This practical sessions was produced using Jupyter. If you are used to it, you can download the corresponding notebook code from here. If not, no problem at all, this is not mandatory: simply proceed as usual in your favorite Python environment.
The aim of this practical session is to get yourself acquainted with the ill-balanced nature of NLP classification tasks and to get some exposure to the scikit-learn and spaCy packages.
A great example of a highly-biased task is spam classification. The goal of the task is to classify whether a given piece of text (e.g., email, sms message) is spam or not. Since there are only 2 classes (spam or not), we call such tasks binary classification.
In reality, the amount of examples we have of non-spam emails is much larger than the ones that are spam. Therefore, we need proper evaluation techniques to deal with such a class imbalance.
Fun fact: if a piece of text is not spam, it's popularly called ham!
While you can downlaod the following packages with pip
to your computer directly, we recommend (but not require) you to use a virtual environment to not mess up the package versions for different project. If you'd like to, here is a quick tutorial on virtual environments that you can checkout with an EPFL email.
First make sure you have (a virtual environment (e.g., venv, virtualenv, conda), and that the environment has) a Python version >= 3.6, per spaCy package requirements. If you are using the a Jupyter Notebook, make sure the interpreter points to the correct python
executable.
Then install the following packages:
pip install -U ipykernel
pip install -U pip setuptools wheel
pip install -U pandas
pip install -U matplotlib
pip install -U scikit-learn
pip install -U seaborn
pip install -U spacy
pip install -U classy-classification
python -m spacy download en_core_web_sm
Next, import the necessary packages:
Note: if this part of the code hangs, simply restart your kernel and rerun, sometimes importing packages multiple times can create a problem
# Importing necessary packages:
import spacy
import classy_classification
import pandas as pd
import numpy as np
import os
import random
import matplotlib.pyplot as plt
import seaborn as sns
from sklearn.metrics import accuracy_score, precision_score, recall_score, f1_score, confusion_matrix, precision_recall_curve
from sklearn.model_selection import train_test_split, KFold
from sklearn import metrics
# Setting the seed:
seed = 42
os.environ['PYTHONHASHSEED']=str(seed)
random.seed(seed)

▶ [Data block]

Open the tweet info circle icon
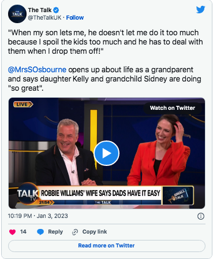Viewport: 213px width, 259px height. point(201,216)
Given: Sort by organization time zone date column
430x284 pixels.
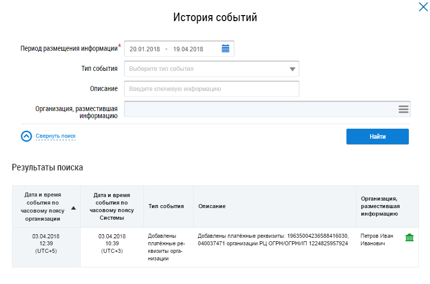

▶ [What the exercise asks]
Write the next part of the spam classification practical session, beginning right after its last line of code.

▶ [Result]
np.random.seed(seed)
# Setting print options for readability:
pd.set_option('display.max_columns', None)
pd.set_option('display.expand_frame_repr', False)
pd.set_option('max_colwidth', None)
Now you are ready to start the exercises!
df = pd.read_csv("spam.csv", header=0, names=['label','sms'], usecols=[0,1])
df.head()
df.tail()
As you can see there are 2 types of classes: "ham" & "spam". Let's take a look at their distribution:
print("Label counts are:")
print(df.label.value_counts())
print("______________________")
print("Label percentages are:")
print(df.label.value_counts(normalize=True))
Q: How is this dataset's label distribution imbalanced? Which datapoints are more common?
A: TODO - your answer here!
{toggle} Click the button to reveal the answer!
SOLUTION:
The labels are heavily biased on the ham side. We have very little spam datapoints.
Let's do some minor data processing. We map the labels {"ham" $\implies$ 0} and {"spam" $\implies$ 1} as our goal is to identify spam messages.
df['label'] = df['label'].replace(to_replace={'ham': 0, 'spam': 1})
df.head()
Then, to make sure that we don't overfit our models to the data, we split the data into train and test sets. We use the very convenient train_test_split function from scikit-learn. The test_size parameter allows us to choose what percentage of the data should be in the test set. $x$ is the sms message, while $y$ is the corresponding label to the sms.
Remember, when you are prototyping a model, never use the test data. The goal of the test data is to simulate an independently sampled dataset, that cannot be seen during training and model designing. Extracted statistics should come from the training set only.
x_train, x_test, y_train, y_test = train_test_split(df['sms'].values, df['label'].values, test_size=0.2, random_state=seed)
print("Spam amount in train set: {} out of {} datapoints".format((y_train == 1).sum(), len(y_train)))
print("Spam percentage in train set: {}%".format(round((y_train == 1).sum() / float(len(y_train)) * 100, 4)))
print("Size of train set is: ", len(y_train))
print("Size of test set is: ", len(y_test))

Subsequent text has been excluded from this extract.